Le volet préventif vise à responsabiliser l’employeur afin qu’il prenne tous les moyens possibles pour éviter que des situations de harcèlement ou de discrimination ne se produisent au travail.

Pour sa part, le volet curatif impose à l’employeur la responsabilité de faire cesser le harcèlement ou la discrimination dès qu’il est mis au courant. Il convient de préciser que l’obligation d’assurer un milieu de travail sécuritaire s’applique aux rapports, employeur-employés, employés-employés, mais également employés et tierce partie, tel un client.

La décision de l’arbitre

Dans cette affaire, l’arbitre insiste notamment sur la façon dont l’Employeur a géré les messages offensants. Essentiellement, l’arbitre retient que l’Employeur aurait dû être beaucoup plus ferme et prendre position sur la nature intolérable du contenu des messages.

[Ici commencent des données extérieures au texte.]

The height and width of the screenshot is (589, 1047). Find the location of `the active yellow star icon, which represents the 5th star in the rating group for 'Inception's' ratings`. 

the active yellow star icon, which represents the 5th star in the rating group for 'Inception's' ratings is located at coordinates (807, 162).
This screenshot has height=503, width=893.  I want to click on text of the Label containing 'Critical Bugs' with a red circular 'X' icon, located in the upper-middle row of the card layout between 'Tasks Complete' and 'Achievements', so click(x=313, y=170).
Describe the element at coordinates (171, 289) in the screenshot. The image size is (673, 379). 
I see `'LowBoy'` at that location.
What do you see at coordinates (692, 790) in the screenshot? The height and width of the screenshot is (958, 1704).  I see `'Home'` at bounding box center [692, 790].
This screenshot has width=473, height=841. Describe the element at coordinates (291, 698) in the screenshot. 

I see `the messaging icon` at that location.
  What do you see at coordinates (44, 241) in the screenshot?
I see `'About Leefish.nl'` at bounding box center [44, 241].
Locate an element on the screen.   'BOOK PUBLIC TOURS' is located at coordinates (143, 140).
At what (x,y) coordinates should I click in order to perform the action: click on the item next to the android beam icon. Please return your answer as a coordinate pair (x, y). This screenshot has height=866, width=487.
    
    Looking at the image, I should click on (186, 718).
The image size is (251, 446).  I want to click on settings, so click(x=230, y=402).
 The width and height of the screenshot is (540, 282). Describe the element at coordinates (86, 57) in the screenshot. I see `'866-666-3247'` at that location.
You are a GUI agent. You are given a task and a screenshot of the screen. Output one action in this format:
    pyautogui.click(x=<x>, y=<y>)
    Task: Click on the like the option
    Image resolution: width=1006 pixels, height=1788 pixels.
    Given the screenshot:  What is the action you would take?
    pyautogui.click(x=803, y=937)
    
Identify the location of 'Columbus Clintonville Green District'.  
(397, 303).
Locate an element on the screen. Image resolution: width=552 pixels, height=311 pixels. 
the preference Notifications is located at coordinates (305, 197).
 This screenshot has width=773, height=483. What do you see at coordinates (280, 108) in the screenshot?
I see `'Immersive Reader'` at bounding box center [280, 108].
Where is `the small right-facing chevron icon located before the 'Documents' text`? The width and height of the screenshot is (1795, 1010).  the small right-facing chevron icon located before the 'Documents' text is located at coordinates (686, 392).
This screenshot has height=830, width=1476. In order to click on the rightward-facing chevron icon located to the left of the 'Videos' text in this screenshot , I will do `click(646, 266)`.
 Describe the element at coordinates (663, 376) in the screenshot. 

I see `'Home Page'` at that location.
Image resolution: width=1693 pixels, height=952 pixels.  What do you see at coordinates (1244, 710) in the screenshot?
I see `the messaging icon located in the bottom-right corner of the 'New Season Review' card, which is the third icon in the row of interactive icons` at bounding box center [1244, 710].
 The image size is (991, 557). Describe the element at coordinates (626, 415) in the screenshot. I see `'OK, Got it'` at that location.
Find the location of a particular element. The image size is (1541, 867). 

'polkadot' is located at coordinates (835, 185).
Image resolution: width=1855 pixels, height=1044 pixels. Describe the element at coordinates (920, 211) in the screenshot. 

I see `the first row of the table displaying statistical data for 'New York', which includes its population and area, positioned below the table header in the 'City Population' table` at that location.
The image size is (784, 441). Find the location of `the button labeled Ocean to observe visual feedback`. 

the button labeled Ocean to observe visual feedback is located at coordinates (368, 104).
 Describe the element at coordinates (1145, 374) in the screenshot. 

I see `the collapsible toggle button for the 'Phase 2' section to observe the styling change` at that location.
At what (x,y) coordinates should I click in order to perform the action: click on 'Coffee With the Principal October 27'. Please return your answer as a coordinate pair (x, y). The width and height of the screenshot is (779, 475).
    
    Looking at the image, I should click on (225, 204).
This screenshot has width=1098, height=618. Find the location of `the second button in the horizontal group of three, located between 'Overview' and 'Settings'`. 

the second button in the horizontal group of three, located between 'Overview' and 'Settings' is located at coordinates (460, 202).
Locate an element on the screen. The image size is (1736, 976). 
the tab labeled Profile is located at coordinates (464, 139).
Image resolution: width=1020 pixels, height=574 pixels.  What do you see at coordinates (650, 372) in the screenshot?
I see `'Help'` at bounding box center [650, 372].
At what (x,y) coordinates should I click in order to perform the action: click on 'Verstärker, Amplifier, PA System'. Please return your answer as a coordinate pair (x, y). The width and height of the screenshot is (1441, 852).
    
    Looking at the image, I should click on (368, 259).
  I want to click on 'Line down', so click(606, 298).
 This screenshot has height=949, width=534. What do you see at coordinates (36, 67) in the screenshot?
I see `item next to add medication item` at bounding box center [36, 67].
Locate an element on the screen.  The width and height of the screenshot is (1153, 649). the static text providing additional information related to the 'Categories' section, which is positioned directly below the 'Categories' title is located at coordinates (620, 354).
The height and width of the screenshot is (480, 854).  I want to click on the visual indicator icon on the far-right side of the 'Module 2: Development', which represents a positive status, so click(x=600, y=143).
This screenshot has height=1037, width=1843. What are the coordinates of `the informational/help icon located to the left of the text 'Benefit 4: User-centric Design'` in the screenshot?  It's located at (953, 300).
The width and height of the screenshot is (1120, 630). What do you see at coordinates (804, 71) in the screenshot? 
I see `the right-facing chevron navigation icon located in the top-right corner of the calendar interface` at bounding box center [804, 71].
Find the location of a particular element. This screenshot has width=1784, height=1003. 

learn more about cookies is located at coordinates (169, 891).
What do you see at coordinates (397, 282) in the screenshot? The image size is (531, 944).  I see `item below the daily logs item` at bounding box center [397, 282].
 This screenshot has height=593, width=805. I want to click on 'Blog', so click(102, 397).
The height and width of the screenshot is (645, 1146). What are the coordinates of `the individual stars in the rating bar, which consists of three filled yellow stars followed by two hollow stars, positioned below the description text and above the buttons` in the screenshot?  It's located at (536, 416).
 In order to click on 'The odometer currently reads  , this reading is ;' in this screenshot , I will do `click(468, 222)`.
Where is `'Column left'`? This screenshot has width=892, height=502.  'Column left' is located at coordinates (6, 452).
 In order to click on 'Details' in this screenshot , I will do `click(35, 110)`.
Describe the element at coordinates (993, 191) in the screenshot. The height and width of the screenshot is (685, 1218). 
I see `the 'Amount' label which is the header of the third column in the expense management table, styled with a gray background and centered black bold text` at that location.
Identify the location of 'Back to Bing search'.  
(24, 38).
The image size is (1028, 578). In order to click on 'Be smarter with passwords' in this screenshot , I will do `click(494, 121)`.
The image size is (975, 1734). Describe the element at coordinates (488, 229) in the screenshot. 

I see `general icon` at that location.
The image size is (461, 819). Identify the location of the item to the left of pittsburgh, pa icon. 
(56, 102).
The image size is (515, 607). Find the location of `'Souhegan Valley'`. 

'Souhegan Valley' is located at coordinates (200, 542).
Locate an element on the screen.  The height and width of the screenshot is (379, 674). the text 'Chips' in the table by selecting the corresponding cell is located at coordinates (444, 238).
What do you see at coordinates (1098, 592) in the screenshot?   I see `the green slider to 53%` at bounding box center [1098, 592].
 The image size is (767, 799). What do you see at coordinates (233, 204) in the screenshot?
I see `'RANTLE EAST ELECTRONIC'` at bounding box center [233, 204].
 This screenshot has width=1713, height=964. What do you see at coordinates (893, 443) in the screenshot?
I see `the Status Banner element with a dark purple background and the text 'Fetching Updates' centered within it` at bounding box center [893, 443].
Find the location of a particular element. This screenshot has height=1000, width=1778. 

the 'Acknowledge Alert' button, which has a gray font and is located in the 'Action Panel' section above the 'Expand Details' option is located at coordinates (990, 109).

Autrement dit, un employeur ne doit pas faire preuve de laxisme en se contentant de répondre de façon passive et en invitant les usagers à ne pas publier du contenu offensant. La responsabilité de l’employeur va bien au-delà de ça, et elle s’étend jusqu’à l’espace virtuel des médias sociaux. Ainsi, pour remplir son obligation, l’Employeur aurait dû :

  • dénoncer vigoureusement les messages au contenu offensant ;
  • exiger aux utilisateurs Twitter de supprimer leurs messages ;
  • en cas de défaut par ces derniers, supprimer les utilisateurs du compte Twitter.

Considérant ce qui précède, tout portait à croire que l’arbitre donnerait raison au Syndicat. Or, l’arbitre poursuit son raisonnement et retient que l’utilisation de Twitter est une composante contemporaine nécessaire et bénéfique à la communication entre une institution de services publics et les citoyens qui en bénéficient. Lorsque bien utilisée, cette plateforme permet aux citoyens de s’impliquer et d’ailleurs, ces derniers demandent à s’exprimer à travers les médias sociaux.

Constatant qu’il n’existe aucune politique concernant les médias sociaux chez l’Employeur, l’arbitre conclut sa décision en suggérant aux parties de s’asseoir ensemble et d’en élaborer une. Celle-ci permettrait, entre autres, à l’Employeur et au Syndicat de prévoir des réponses rédigées au préalable à des messages offensants. L’élaboration d’une politique permettrait également aux parties d’établir des paramètres pour Québecdéterminer ce qui constitue du contenu offensant et ce qui ne l’est pas et d’instaurer une procédure en cas de contenu indésirable.

Mot de la fin

Cette décision trouvera sûrement écho au Québec puisque les règles applicables sont similaires. Tout employeur au Québec a aussi une obligation d’assurer un milieu de travail exempt de toute force de harcèlement ou discrimination. Celle-ci risque de s’étendre aux plateformes offertes par les médias sociaux. Toute organisation a donc intérêt à se doter d’une politique encadrant l’utilisation des médias sociaux.

1Amalgamated Transit Union, Local 113 and Toronto Transit Commission, 2016 CarswellOnt 10550.
2Occupational Health ans Safety Act, R.S.O. 1990 C.0.1; Human Right Code, R.S.O. 1990, c. H.19.